Но Николь! Николь, которая смотрит на Майкла так, как счастливые невесты смотрят на своих здоровых мускулистых женихов!
Неужели ей не страшно за него?
– Мы поженимся, – прошептала Николь, лаская Майкла мокрыми от восторженных слез глазами. – В Лас-Вегасе. Когда вы поправитесь.
Доктор Груберт мысленно схватился руками за голову.
В палату заглянула медсестра.
– Вас к телефону. Подойдете?
– Это я, сэр, Элизе. Я все думаю тут, как мне быть. У меня послезавтра присяга на гражданство, сэр, после этого я получу паспорт. Думаю, что самое простое – самому полететь в эту проклятую Москву. Как вы считаете? Я не хочу, чтобы сумасшедшая баба использовала моего сына. – Он откашлялся. – Я тут подружился с одной русской. Хорошая девушка. Работает здесь, в Бруклине, в ресторане. Она согласна полететь со мной в Москву, потому что я без языка, мне будет трудно. А она мне поможет. Как вам такая идея, сэр?
– Элизе, – перебил его доктор Груберт, – сейчас не самое удобное время для разговора.
Элизе глубоко, простуженно вздохнул.
– Я вас не знаю, вы меня не знаете, но я почему-то доверяю вам, сэр. Сам не могу объяснить почему. И поэтому: с Новым годом вас, сэр! И ваших близких тоже.
* * *…В Москве было утро – без пяти восемь, – когда Элла внесла в палату доктора Груберта небольшой торт, украшенный клубникой и персиками.
– А поскольку вам нельзя спиртного, – сказала она, улыбаясь притягивающей его улыбкой, – чокнемся виноградным соком.

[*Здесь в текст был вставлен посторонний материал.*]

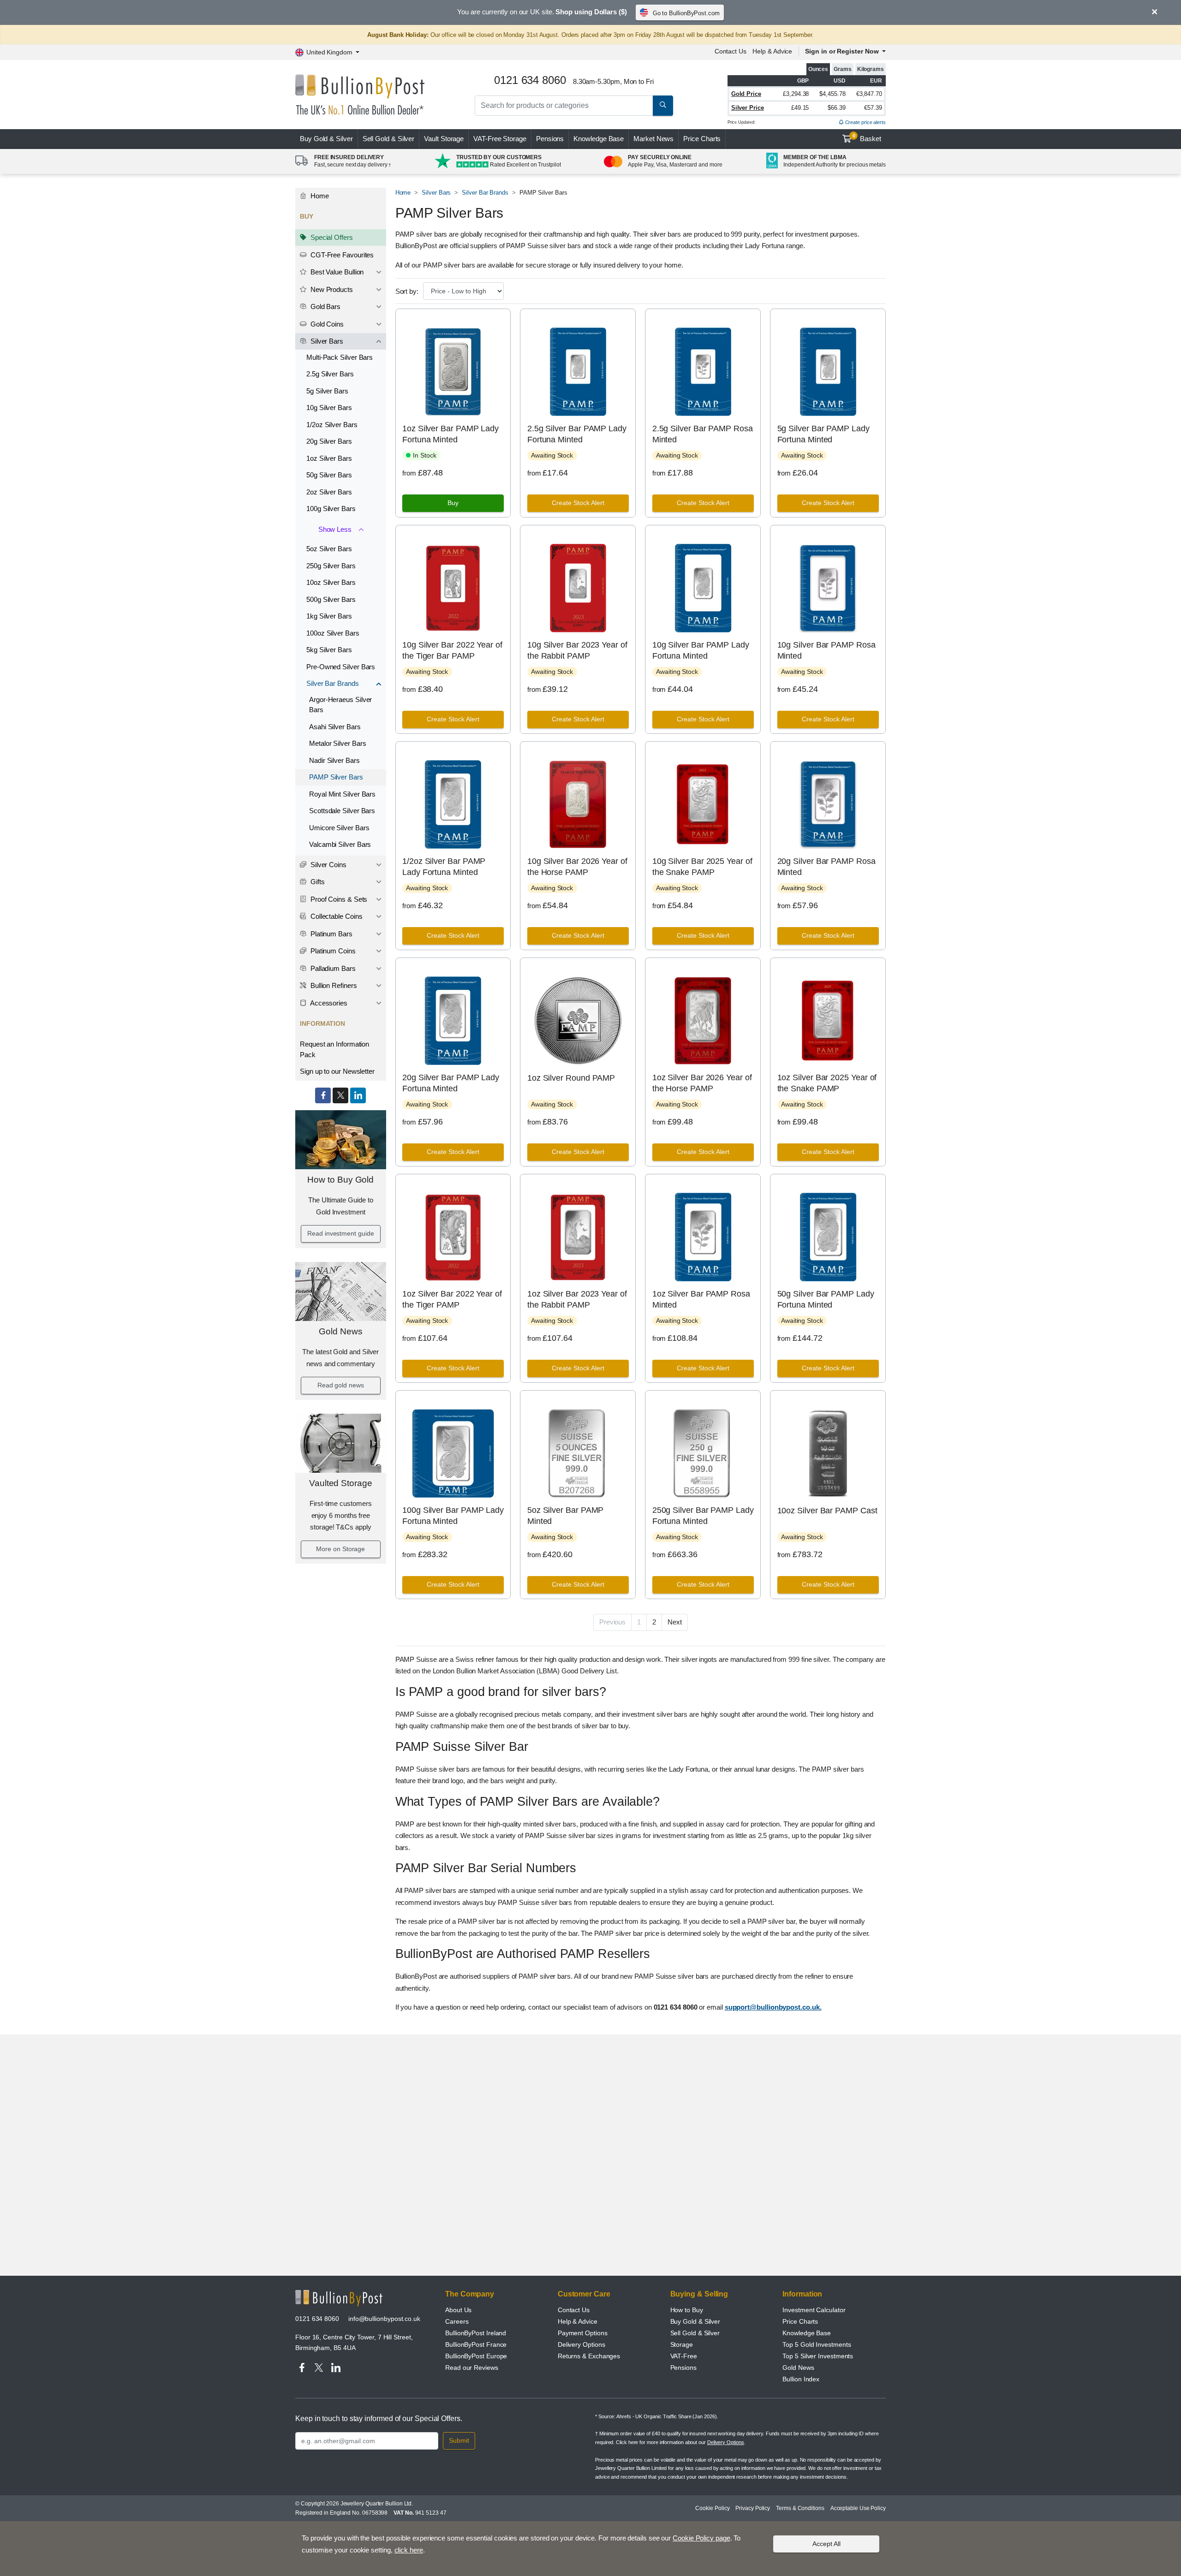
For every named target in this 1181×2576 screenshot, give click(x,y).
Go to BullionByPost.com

И разлила виноградный сок в четыре бумажных стаканчика.
– Как хорошо, – сказал доктор Груберт Элле, – что именно вы сегодня дежурите.
Без трех двенадцать.
Без двух.
Двенадцать.
Николь потянулась к Майклу и, ни на кого не обращая внимания, крепко поцеловала его в губы.
* * *Ева, похожая на черную рыбу, заплыла в реку, где жили черепахи.
Бабка Изабелла знает, что черепахи умнее людей. Она разрезала ананас, из ананаса пошел снег.
Потом во двор вошла худая собака с облезлым боком и стала тереться о горбатую старуху, сидевшую на белом сугробе.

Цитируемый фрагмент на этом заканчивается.